Comment by agnishom

Comment by agnishom 5 days ago

5 replies

> whether there should be limits to the democratization of science?

That is an interesting philosophical question, but not the question we are confronted with. A lot of LLM assisted materials have the _signals_ of novel research without having its _substance_.

pickleRick243 5 days ago

LLMs are tools. In the hands of adept, conscientious researchers, they can only be a boon, assisting in the crafting of the research manuscript. In the hands of less adept, less conscientious users, they accelerate the production of slop. The poster I'm responding to seems to be noting an asymmetry- those who find the most use from these tools could be inept researchers who have no business submitting their work. This is because experienced researchers find writing up their results relatively easy.

To me, this is directly relevant to the issue of democratization of science. There seems to be a tool that is inconveniently resulting in the "wrong" people accelerating their output. That is essentially the complaint here rather than any criticism inherent to LLMs (e.g. water/resource usage, environmental impact, psychological/societal harm, etc.). The post I'm responding to could have been written if LLMs were replaced by any technology that resulted in less experienced or capable researchers disproportionately being able to submit to journals.

To be concrete, let's just take one of prism's capabilities- the ability to "turn whiteboard equations or diagrams directly into LaTeX". What a monstrous thing to give to the masses! Before, those uneducated cranks would send word docs to journals with poorly typeset equations, making it a trivial matter to filter them into the trash bin. Now, they can polish everything up and pass off their chicken scratch as respectable work. Ideally, we'd put up enough obstacles so that only those who should publish will publish.

  • agnishom 5 days ago

    The LLMs does assist the adept researchers in crafting their manuscript, but I do not think it makes the quality much better.

    My objection is not that they are the "wrong people". They are just regular people with excellent tools but not necessarily great scientific ideas.

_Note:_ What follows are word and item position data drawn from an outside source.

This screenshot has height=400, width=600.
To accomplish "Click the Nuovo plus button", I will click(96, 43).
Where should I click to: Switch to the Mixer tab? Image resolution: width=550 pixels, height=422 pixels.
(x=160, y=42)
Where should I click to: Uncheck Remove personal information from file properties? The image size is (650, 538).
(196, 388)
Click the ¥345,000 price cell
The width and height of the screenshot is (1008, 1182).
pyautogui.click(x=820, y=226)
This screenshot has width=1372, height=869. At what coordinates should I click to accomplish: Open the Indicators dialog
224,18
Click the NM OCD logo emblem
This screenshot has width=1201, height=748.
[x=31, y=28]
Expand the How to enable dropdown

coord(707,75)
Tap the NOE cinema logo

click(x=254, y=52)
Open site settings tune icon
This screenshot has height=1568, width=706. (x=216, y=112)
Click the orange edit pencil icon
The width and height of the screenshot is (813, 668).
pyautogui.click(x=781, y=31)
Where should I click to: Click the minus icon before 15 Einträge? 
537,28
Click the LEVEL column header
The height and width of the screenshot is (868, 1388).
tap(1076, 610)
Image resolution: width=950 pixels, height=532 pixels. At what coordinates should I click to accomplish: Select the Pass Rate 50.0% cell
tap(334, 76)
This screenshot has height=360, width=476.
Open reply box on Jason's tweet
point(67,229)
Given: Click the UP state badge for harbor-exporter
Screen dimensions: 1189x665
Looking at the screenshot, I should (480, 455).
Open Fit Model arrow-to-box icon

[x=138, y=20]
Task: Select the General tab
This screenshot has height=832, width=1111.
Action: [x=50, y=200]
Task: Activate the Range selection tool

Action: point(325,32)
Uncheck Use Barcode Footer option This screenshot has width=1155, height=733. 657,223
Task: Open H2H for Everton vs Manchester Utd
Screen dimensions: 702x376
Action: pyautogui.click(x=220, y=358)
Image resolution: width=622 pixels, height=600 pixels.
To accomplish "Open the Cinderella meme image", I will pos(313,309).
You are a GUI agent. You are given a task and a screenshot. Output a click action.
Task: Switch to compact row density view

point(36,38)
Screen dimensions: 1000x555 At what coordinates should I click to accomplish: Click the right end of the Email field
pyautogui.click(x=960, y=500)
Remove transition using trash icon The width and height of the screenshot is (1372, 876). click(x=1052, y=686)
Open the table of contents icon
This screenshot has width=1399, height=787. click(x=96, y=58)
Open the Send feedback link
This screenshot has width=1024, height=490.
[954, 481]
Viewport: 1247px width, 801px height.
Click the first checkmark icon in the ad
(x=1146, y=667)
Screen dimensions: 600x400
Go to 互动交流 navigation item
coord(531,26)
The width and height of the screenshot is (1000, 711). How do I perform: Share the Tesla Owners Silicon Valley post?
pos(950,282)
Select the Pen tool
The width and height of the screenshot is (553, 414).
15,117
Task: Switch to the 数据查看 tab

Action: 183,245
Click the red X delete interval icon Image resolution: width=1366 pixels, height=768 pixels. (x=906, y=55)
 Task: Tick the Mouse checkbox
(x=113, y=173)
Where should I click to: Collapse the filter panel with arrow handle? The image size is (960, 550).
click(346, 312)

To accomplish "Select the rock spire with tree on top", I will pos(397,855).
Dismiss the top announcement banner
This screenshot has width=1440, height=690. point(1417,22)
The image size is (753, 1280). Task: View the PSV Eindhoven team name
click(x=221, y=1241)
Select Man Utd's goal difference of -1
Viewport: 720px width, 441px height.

    Yes, it was easier to trash the crank's work before based on their unLaTeXed diagrams. Now, they might have a very professional looking diagram, but their work is still not great mathematics. Except that now the editor has a much harder time finding out who submitted a worthwhile paper

    In what way do you think the feature of "LaTeXing a whiteboard diagram" is democritizing mathematics? I do not think there are many people who have exceptional mathematical insights but are not able to publish them because they are not able to typeset their work properly.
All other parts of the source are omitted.